Математика была его небом. Занимаясь ею, он познавал тот же чистый экстаз, который, как казалось ему, испытывает ифрианин, парящий один в вышине. Здесь он соглашался на компромисс со своим отцом. Он продолжит занятия и станет, как задумал, профессиональным математиком. До тех пор он согласен принимать некоторую финансовую помощь, хотя с семьей жить больше не будет. То немногое, что нужно ему сверх пособия, он заработает сам, как охотник и пастух, живя у ифриан.

Дэниел Холм проворчал тогда, скрывая усмешку:

– У тебя хорошая голова, сынок. Жаль будет, если она пропадет. Но уж слишком много ты в нее вложил. Если бы не твои птичьи дела, ты бы так зарылся в книги, рисование и стихи, что совсем перестал бы двигаться; и твоя задница в конце концов приросла бы к стулу, а ты бы и не заметил. Пожалуй, мне следует сказать спасибо твоим друзьям за то, что они сделал» из тебя атлета на свой лад.

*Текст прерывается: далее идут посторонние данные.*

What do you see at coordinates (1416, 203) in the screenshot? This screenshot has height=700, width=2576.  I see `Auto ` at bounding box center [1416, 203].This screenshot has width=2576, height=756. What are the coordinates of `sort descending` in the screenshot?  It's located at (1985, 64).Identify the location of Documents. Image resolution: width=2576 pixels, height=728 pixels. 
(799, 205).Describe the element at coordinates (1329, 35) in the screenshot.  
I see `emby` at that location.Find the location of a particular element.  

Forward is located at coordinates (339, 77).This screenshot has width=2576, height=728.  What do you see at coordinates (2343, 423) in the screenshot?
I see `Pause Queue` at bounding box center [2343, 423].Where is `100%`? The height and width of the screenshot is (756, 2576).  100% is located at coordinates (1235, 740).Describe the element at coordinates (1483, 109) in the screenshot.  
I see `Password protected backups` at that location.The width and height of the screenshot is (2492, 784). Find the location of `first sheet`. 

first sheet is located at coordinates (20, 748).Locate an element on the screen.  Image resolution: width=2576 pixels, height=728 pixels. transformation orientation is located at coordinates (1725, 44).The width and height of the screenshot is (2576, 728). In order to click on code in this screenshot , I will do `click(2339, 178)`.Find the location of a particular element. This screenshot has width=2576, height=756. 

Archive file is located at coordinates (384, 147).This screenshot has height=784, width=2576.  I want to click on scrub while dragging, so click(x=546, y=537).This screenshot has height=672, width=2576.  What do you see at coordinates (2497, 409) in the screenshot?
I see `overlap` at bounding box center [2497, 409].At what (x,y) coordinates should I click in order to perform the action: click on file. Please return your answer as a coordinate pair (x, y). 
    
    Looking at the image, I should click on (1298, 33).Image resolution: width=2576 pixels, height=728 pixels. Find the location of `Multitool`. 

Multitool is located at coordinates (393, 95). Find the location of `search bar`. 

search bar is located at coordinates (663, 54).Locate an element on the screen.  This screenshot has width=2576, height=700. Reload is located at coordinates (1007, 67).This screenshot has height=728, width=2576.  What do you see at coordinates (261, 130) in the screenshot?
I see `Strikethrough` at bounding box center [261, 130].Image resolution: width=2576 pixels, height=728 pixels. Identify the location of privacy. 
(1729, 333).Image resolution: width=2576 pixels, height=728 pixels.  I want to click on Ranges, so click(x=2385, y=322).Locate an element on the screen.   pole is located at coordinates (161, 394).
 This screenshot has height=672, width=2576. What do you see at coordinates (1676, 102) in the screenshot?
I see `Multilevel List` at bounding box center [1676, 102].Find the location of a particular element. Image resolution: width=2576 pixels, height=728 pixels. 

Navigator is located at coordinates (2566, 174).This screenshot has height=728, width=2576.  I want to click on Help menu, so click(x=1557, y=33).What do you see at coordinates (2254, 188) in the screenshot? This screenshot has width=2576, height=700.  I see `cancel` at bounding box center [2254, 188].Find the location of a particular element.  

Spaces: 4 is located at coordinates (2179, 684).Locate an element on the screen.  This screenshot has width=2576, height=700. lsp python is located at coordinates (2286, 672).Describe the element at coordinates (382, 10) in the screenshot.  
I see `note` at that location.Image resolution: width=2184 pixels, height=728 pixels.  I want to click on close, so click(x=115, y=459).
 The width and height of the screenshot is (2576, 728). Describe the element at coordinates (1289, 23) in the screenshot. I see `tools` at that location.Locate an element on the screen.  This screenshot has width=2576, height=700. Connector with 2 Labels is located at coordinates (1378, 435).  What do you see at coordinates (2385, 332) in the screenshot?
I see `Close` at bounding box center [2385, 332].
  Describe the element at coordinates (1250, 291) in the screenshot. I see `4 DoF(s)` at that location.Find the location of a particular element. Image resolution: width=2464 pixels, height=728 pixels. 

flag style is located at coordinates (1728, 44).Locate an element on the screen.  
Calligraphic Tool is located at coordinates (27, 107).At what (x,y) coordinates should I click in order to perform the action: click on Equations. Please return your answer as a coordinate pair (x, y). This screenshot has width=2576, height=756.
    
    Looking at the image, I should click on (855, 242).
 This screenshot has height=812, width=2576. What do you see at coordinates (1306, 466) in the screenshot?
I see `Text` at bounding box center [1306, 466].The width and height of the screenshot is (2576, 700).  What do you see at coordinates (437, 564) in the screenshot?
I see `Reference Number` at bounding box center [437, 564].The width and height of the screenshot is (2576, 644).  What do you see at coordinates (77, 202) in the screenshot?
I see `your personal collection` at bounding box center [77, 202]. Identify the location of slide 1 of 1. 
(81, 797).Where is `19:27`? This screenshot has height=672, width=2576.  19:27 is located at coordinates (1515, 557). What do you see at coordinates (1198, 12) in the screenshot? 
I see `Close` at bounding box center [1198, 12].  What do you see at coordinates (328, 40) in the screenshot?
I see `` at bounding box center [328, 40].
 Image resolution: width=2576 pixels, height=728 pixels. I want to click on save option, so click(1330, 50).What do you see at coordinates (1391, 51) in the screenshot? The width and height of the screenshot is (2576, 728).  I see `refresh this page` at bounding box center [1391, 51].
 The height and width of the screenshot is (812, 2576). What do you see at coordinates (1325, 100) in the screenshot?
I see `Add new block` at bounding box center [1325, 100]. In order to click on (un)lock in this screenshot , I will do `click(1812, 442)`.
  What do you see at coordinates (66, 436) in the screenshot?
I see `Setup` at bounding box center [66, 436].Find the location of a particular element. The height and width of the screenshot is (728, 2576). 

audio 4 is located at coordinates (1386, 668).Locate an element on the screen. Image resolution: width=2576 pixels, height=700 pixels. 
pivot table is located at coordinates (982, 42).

– Моим чотовикам, – поправил его Аринниан. Тогда он только что получил свое новое имя и был преисполнен торжественных и серьезных чувств. Тому уже четыре года – теперь он улыбается, вспоминая об этом. Старик был в общем-то прав.

В свои тридцать лет по авалонскому отсчету Кристофер Холм был высок, строен, широк в плечах. Внешность, как и сложение, он унаследовал от матери: продолговатая голова, узкое лицо, тонкие нос и губы, голубые глаза, волосы цвета красного дерева (коротко остриженные, как у всех, кто часто летает на гравиранце); борода пока еще росла не слишком буйно – достаточно было принимать препятствующий ее появлению энзим. Кожа, светлая от природы, потемнела от загара. Лаура, звезда типа G5, давала всего 72 процента излучения по сравнению с Солнцем и, соответственно, меньше ультрафиолетовых лучей; но Авалон находился в 0,8 астрономической единицы от нее, а период его обращения составлял 0,724 земного, поэтому общее облучение, которое он получал, на 10 процентов превышало привычное человеческому роду.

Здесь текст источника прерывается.